Il m’arrive de douter, d’omettre la version féminine d’un mot, de me tromper d’accord inclusif sur scène. Autant d’occasions de créer un lien avec le public, de montrer qu’on apprend, qu’on déconstruit des réflexes oppressifs ensemble. J’essaie d’utiliser une grammaire inclusive et de réfléchir à la construction de mes interventions de manière à n’invisibiliser personne. Toutefois, il n’en a pas toujours été ainsi. Au début, j’y étais même réfractaire! Je garde le souvenir précis d’une discussion avec une étudiante en rédaction professionnelle, en 2013, à l’université. Ça a été mon premier contact avec cette façon d’écrire et de penser. Elle m’a dit: «Tous mes textes sont rédigés de manière épicène. C’est l’avenir. Le masculin qui l’emporte sur le féminin, c’est non.»

▬▬▬▬▬▬

CONSIGNES -
1. Selon l'extrait, en quelle année a eu lieu la discussion avec l'étudiante en rédaction professionnelle ?
2. Pour chaque affirmation, indiquez par oui ou par non si elle concorde avec l'extrait, et citez les mots qui le montrent.
(a) La personne qui parle a toujours employé une grammaire inclusive.
(b) L'étudiante rédigeait tous ses textes de manière épicène.
(c) Les erreurs d'accord inclusif sur scène sont présentées comme des occasions de créer un lien avec le public.

▬▬▬▬▬▬

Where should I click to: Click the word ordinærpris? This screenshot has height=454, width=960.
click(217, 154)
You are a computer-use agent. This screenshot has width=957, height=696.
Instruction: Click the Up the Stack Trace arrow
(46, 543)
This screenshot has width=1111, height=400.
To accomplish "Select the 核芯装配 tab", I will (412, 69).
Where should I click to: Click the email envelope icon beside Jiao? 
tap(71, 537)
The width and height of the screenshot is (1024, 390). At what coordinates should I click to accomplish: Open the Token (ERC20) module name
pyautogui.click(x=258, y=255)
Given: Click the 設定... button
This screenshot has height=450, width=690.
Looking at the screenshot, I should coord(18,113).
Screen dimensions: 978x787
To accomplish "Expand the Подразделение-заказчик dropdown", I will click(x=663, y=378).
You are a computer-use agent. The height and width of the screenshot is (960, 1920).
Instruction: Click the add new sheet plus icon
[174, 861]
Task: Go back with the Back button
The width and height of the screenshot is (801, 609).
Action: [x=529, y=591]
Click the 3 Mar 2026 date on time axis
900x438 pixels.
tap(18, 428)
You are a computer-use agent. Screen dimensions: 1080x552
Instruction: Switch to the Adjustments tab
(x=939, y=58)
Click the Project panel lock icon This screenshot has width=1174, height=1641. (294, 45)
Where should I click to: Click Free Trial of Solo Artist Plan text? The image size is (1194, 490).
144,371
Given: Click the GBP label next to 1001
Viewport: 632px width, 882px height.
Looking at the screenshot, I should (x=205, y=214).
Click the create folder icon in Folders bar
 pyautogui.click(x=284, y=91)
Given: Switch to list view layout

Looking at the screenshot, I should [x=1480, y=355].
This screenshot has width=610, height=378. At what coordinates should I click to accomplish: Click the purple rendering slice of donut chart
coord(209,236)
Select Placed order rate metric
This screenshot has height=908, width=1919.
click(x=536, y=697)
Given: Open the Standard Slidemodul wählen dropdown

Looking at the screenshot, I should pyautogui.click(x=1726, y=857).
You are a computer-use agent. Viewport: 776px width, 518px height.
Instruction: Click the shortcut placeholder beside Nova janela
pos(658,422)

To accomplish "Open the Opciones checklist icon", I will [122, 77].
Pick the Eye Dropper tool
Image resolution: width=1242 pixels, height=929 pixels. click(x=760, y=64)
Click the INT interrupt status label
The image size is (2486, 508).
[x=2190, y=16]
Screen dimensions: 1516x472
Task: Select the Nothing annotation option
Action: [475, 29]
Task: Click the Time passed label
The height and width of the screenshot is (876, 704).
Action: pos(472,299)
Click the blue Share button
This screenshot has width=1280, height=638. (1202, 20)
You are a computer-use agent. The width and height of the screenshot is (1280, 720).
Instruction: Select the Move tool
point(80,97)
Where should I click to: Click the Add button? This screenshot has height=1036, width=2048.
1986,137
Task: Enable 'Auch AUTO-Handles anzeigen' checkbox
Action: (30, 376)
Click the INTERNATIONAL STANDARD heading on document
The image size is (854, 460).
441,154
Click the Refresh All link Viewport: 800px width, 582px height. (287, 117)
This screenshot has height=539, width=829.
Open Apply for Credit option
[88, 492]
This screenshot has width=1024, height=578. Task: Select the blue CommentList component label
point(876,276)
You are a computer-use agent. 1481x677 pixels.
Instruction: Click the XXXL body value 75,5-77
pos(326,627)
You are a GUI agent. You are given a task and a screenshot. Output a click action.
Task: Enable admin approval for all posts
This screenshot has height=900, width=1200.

▬▬▬▬▬▬

RÉPONSES PAR POINT -
1. En 2013, à l'université.

2.
(a) Non : « Toutefois, il n’en a pas toujours été ainsi. »
(b) Oui : « Tous mes textes sont rédigés de manière épicène. »
(c) Oui : « Autant d’occasions de créer un lien avec le public »